(Dataset items)
-- -- --
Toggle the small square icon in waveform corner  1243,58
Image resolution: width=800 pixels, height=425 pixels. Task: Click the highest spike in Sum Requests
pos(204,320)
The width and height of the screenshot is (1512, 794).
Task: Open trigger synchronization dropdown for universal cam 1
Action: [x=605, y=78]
-- -- --
**WHAT YOU HAVE TO DO**
Rewrite everything from the line containing "Image resolution: width=800" down to the end of the records as a Markdown table with the columns Row and Line, skipping any blank lines.

**ANSWER TO THIS TASK**
| Row | Line |
|---|---|
| 1 | Image resolution: width=800 pixels, height=425 pixels. Task: Click the highest spike in Sum Requests |
| 2 | pos(204,320) |
| 3 | The width and height of the screenshot is (1512, 794). |
| 4 | Task: Open trigger synchronization dropdown for universal cam 1 |
| 5 | Action: [x=605, y=78] |